EXCERPTS:
Were it not for the collective willful amnesia on the part of academia and the media regarding communist subversion in the United States, would Barack Obama be in the White House today?
The question comes to mind when reading Paul Kengor’s intriguing political mystery tale about “Frank,” Obama’s much-admired mentor in Dreams from My Father. His identity has been established as Frank Marshall Davis (by biographers sympathetic to Obama). In The Communist, Frank Marshall Davis: The Untold Story of Barack Obama’s Mentor, Kengor presents a gripping narrative about a man who represents an ignored part of American history: the exploitation of African Americans by the Soviet Union for subversive purposes.

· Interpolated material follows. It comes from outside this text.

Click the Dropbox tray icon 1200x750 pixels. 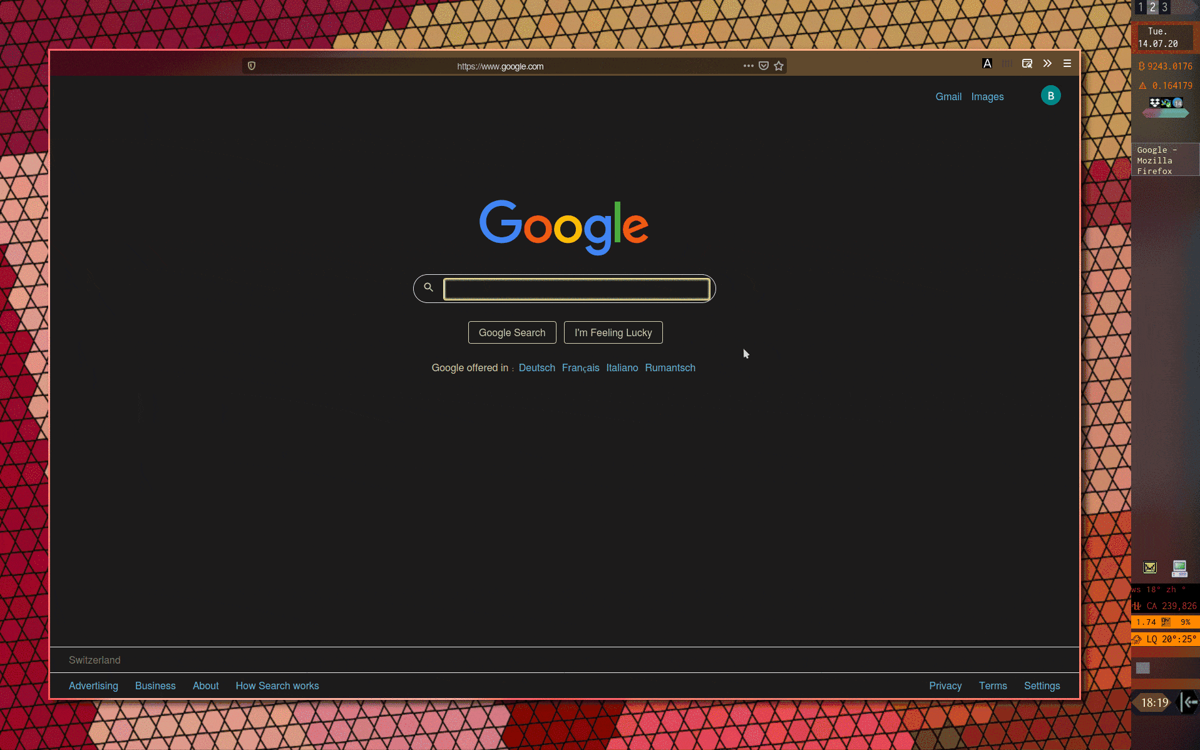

The communists’ campaign began in the 1920s. Then, the Comintern was preparing to bring a dozen black Americans to Moscow for training in propaganda and agitation for a separate “Negro Republic” in the South (that would then join a workers’ uprising in the North). Among the dupes: Paul Robeson, who went on to fame and fortune as a result; Richard Wright, who went on to repudiate communism; and Lovett Fort-Whiteman, who was among the dozen who moved to the USSR in 1930 and who perished in the gulag after daring to object to being kept from returning to the United States.
The other ignored history is that of Barack Obama, who before he even held elective office provided an autobiography with the mystery man “Frank.” When Frank Marshall Davis’s FBI file was obtained and posted online by investigative journalist Cliff Kincaid, the mainstream media ignored it. In May 2008, when Kincaid held a press conference releasing a report on Davis coauthored with Herb Romerstein, they were mocked by Washington Post reporter Dana Milbank. As the 2008 campaign season geared up, reporters for AP, the Washington Post, and Newsweek ignored the evidence about Davis’s communism, even as they wrote profiles of the mentor.
But we need go back only one generation to see the influence of card-carrying Communists spread wide. Davis’s close associates included the father-in-law of Valerie Jarrett, and the father of David Axelrod’s mentor.